Bob Kaper swingt tijdens Breda Jazz Festival
Een icoon als Bob Kaper verdient een mooi podium en dat kreeg hij tijdens de 50ste editie van het Breda Jazz Festival. Vanavond speelde hij zijn jubileumconcert; hij vierde zijn 67-jarig jubileum en liet Breda swingen. Ter ere van zijn jubileum heeft het Breda Jazz Festival aan Bob Kaper de Breda Jazz Festival bokaal uitgereikt, die ”een ereplaats gaat krijgen boven mijn bed!”.
Carrière
Bob’s muzikale carrière begon in 1955 op 16-jarige leeftijd. In 1957 richtte hij ‘The Beale Street Seven’ op, een dixieland-ensemble dat landelijke bekendheid wist te verwerven. Al in 1966 trad Bob toe tot de Dutch Swing College Band. In 1990 nam hij na het overlijden van Schilperoort de muzikale leiding van de Dutch Swing College Band op zich. De DSC Band kreeg in 1990 de Nederlandse Export Award en in 1994 de prestigieuze Bird Award van het North Sea Jazz Festival. In 1999 werd Bob onderscheiden als ridder in de orde van Oranje Nassau voor zijn bijdrage aan de jazzmuziek in Nederland. Als leider, boegbeeld en niet aflatende pleitbezorger voor de traditionele jazz. Bob werkte met wereldberoemde muzikanten als Teddy Wilson, Albert Nicholas, Nelson Williams en is inmiddels op 83-jarige leeftijd zelf een legende.
Geluk en een twinkeling
Een rijke geschiedenis draagt Bob Kaper met zich mee. “Ik heb alles mee mogen maken wat ik als jongetje in een boekje las.” Hij had een beetje geluk in het leven om steeds opnieuw mensen om zich heen te hebben die hem bleven steunen en verder op weg hebben geholpen.

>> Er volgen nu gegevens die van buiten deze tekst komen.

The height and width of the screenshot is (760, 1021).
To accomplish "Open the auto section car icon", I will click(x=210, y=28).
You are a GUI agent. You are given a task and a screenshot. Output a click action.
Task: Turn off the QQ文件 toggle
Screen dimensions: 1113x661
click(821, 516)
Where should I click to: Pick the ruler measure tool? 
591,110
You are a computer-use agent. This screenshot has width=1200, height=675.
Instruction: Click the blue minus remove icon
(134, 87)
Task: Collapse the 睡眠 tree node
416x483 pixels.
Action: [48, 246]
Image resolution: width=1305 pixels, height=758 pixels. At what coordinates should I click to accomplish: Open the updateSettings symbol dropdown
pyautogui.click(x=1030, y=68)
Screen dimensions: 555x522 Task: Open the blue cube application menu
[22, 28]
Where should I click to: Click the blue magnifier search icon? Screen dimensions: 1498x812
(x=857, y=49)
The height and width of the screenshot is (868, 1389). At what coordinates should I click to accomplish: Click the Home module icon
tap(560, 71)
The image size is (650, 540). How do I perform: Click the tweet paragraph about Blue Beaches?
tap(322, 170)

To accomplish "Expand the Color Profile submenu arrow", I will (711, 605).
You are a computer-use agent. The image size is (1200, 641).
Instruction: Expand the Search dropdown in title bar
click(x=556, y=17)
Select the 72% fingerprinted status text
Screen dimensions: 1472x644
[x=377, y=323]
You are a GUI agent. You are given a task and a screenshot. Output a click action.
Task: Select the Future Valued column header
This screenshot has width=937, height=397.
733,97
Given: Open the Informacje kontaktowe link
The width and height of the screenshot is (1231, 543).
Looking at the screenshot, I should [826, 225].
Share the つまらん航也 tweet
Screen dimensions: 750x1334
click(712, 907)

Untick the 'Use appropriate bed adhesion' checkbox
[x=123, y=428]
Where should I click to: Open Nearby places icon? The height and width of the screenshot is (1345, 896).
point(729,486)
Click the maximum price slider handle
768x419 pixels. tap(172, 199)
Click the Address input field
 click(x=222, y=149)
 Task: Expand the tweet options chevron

Kaper bleef daardoor naar eigen zeggen gemotiveerd. Op de vraag of een avond als deze opnieuw zo'n prikkel is, beginnen zijn ogen te stralen. “Ja! Dat is enorm leuk om met al deze vogels hier te mogen spelen.” Die twinkeling is het kenmerk van jazz, volgens Kaper. “Dat aanstekelijke enthousiasme dat van alle kanten komt, en dan mag je ook wel eens uit de bocht vliegen, dat is helemaal niet erg!”
Eén gemis
Kaper heeft met vele grootheden mogen spelen, maar er is er eentje waarmee dat niet gelukt is en dat blijft toch een beetje knagen. Louis Armstrong ontbreekt aan die indrukwekkende. “Het zat er in, ik heb gespeeld met al die jongens met wie Louis ook mee speelde, maar met hem is het me nooit gelukt. Helaas. Die timing en zijn manier van doen...ja, ik had graag met hem gespeeld.”
Hoogtepunt
Terugkijkend zijn er vele hoogtepunten geweest in zijn carrière, maar er is één moment dat er voor Kaper zelf met kop en schouders bovenuit steekt. “Arie Ligthart belde me of ik Peter Schilperoort wilde vervangen in de Dutch College Swing Band tijdens een optreden in Duitsland. Peter was net geopereerd en kon er helaas niet bij zijn. Dus ik samen met Dick Kaart naar München. En moet je je voorstellen, ik speelde met mijn eigen band in schouwburgen en theaters voor 200 tot 300 man. We komen de bühne op en ik denk jemig...meer dan 2000 mensen in de zaal! Dick begint met die haal, en een collega kijkt me aan en zegt: ogen dicht en spelen! Geweldig; dit is voor mij nog steeds één van die markante momenten!”